令和のトラッド

総じて令和のいま、男性には着るものやファッションにこだわる人は少ない。
かくいう自分も同様である。
身近な男性がファッションについて関心をもっていれば世の中は相当景気がよい状況だと言っておそらく過言ではない。
自分の場合、この10年くらいのあいだにユニクロのものの割合も相当高くなった。
当初のような廉価ものの印象でユニクロを来ていて他の人から見下される感はもうないし、ヒートテックやらエアリズムやら機能性の面からみんながこぞって季節には着用するものすらある。
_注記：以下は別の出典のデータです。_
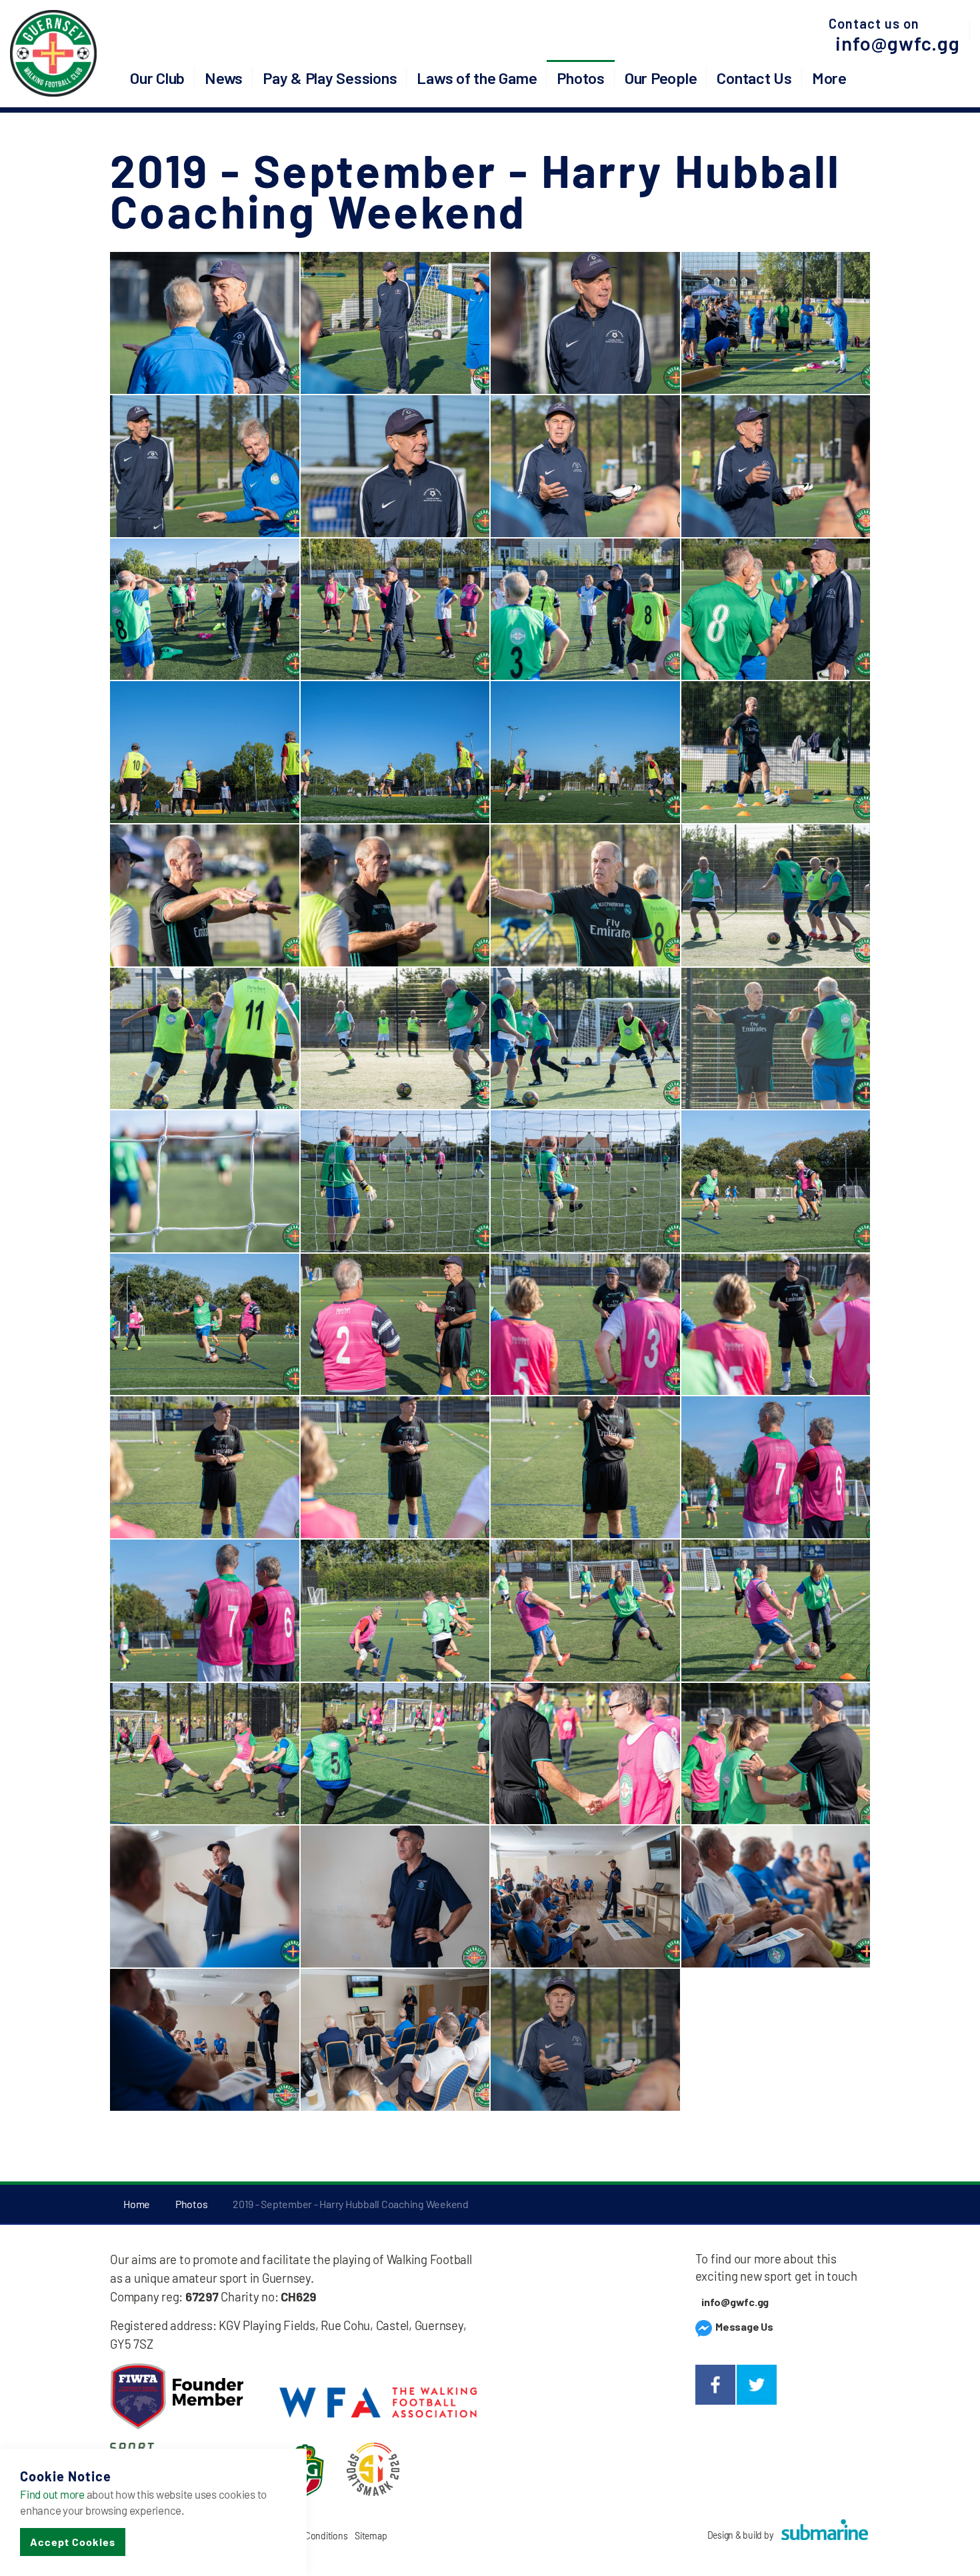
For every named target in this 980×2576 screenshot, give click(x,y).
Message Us (742, 2326)
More (829, 77)
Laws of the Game (477, 77)
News (224, 77)
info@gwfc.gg (897, 43)
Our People (661, 77)
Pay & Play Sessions (330, 77)
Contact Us (754, 77)
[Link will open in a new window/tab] (715, 2385)
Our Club (157, 77)
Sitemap (371, 2535)
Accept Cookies (72, 2541)
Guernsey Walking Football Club (53, 53)
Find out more (52, 2494)
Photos (581, 77)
特段ファッションに関心がなくてもユニクロで買ってれば、身なりもそれなりにちゃんとする。
そういえばユニクロの当初は無地無柄の一色のトレーナーやら、とくに冬の衣類の定番ジャンルにしてしまったフリースを同じ色を棚一列に並べて、店の中を虹のような印象にしていたのがとても斬新で特徴的だったが、いつしかそれもやめていまは機能性をメインにするせいか商品の顔は”トラッド”が基本である。

トラッド。

50代以上の中高年にはバブルとともに若い頃の記憶にあるファッションスタイル。
バブルの街を歩く男性は、イカリ型のDCブランドのジャケットを来ているか、ブレザーにボタンダウンシャツにタータンチェックのパンツのトラッドスタイルで溢れていた。
男性はファッションに関心をもっているのが常識だったので、感性みたいなものがなくてもPOPEYEやホットドッグプレスという雑誌をマニュアルにして服を買い揃え来てるという感じだった。
恋愛もそういう雑誌の情報をマニュアルにしている有様だった。

かくいう自分も同様であった。
だから、いまのユニクロでの服選びは中高年男性には格別の安心をもってできるのかも知れない。
現在のファッション雑誌にはユニクロをおしゃれに着こなすためのラインナップがあるようで、多くの中高年世代が安心で買い求めてるものとは全然目線が違うのも確かなのだが。

本当に良いものには高価でも妥当な金額として買い求める。
奇をてらわず、シンプルで一流の素材と一流の仕事に価値を感じる。
本来のトラッドとはそういうもので、またそういう景気のよい世の中と、自分にまたなってほしい、なりたいものである。